В доме Питча Блэка только стол, стул , пустые стены и иррациональная нелюбовь в фотографиям. Он презирает их до дрожи больше, чем Луну; больше, чем Хранителей; больше, чем себя самого.
А если кто-то при нем заикнется про фото — быть беде.
Он ходит потом побитой собакой с кривой спиной и вечно злыми глазами, рычит на всех и огрызается. Джек мирится с этим до поры до времени, но питчев дом настолько унылый, что не спасают даже яркие букеты цветов, которые он притаскивает время от времени, и горшок орхидей, стоящий на столе. И в один прекрасный (ужасный) день он не выдерживает.
Все немного меняется, когда на стенах появляются картины, которые Джек притаскивает бог весть откуда.
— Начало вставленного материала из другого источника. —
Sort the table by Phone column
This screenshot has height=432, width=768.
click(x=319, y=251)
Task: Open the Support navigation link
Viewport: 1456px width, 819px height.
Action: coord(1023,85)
Питч смотрит на это молча, слегка сердито, но, на удивление, спокойно — ждёт, что из этого выйдет. Джек, зная как трепетно Питч относится к таким вещам, приносит только красивые картины.
Потом Джек смекает, что ренессанс слишком мрачный для и без того темной хижины, а картины Гойи, Босха и Рембрандта делают все только хуже, и падает в импрессионизм и постимпрессионизм. У Питча рябит в глазах от обилия красок, но он продолжает просто ждать, иногда поглядывая на Джека, думающего —куда бы присобачить новую картину.
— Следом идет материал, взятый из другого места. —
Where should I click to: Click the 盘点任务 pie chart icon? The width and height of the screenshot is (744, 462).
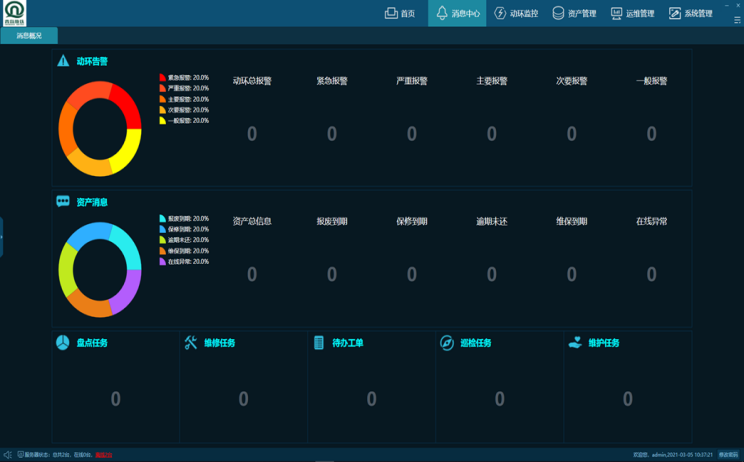[x=63, y=343]
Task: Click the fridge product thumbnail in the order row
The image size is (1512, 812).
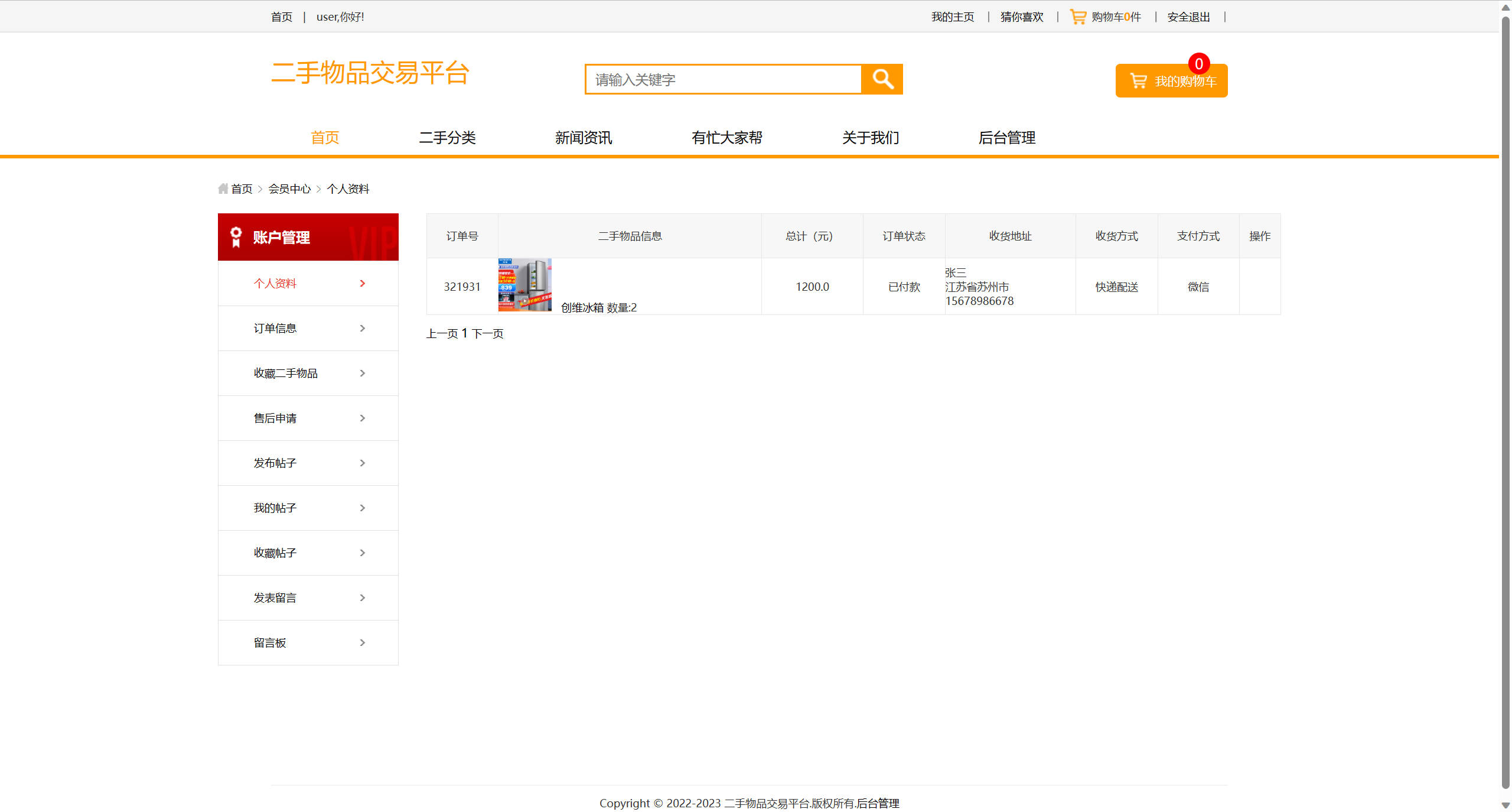Action: click(524, 285)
Ещё позже у Питча на стенах и на столе начинают появляться рисунки за авторством Джека. Дети, Хранители, снежинки и феи — все немного кривое и неумелое, но Питч только вздыхает и не выбрасывает ни один из них. Джек, очевидно, воспринял это как одобрение и сигнал к действию и стал закидывать его рисунками.
Пришлось завести папку.
Часто Джек рисует Питча. Садится на стол и чиркает, поглядывая на него исподлобья. Питч делает вид, что не замечает, иногда даже встает и уходит с тенями на охоту, чтобы Джека позлить, но чаще замирает недвижимый и старается даже не моргать. А ещё Блэк невольно становится наблюдателем его рисовательного прогресс, который не заставил себя ждать. Джеку он об этом, конечно же, не скажет.
Вместе со своими рисунками Джек приносит рисунки Софи.
Софи — ребенок отвратительный. Она не боится Питча, не боится кошмаров и теней, не боится, наверное, никого и ничего, кроме громкого пылесоса и старой половой тряпки. Питча раздражало это до зубного скрежета, но смотря на рисунок палки-себя и палки- Софи, пугающих остальных палок-детей, он не мог не улыбнуться.
Теперь все стены его хижины были увешаны вперемешку картинами, рисунками, гравюрами, обрывка листов с красивыми картинками и черт знает чем ещё . У Джека совсем нет вкуса, а Питч смотрит на аляповатое месиво и находит это очаровательным.
В принципе, не так уж плохо.
Но когда на Новогоднем празднике, на который Фрост затащил его не иначе как чудом, все собираются перед елкой для снимка, Питч отнекивается и уходит подальше.
На полпути к столу его останавливают чужие холодные руки. Джек, очевидно, посчитал, что раз Питч позволил себя рисовать, то позволит и сфотографировать. Чушь.
Блэк оборачивается и натыкается на большие просящие голубые глаза. Они смотрят на него с непонятной мольбой, тонкие губы крепко поджаты .
— Да брось, Питч, всего одно фото. — Шепчут они доверительно. — Я очень хочу сфотографироваться с тобой. Вместе.
Питч прикрывает глаза и честно старается стоять на своем, но успокаивающий холод рук, которые скользят от локтей вверх по предплечью, поглаживают шею и мягко ложатся на щеки — противник очень сильный.
И он проклинает себя, Джека, идиотских Хранителей, новый год и весь белый свет.
И Питч Блэк делает фото.
История перекликающаяся с печальным прошлым. Мне определенно нравится!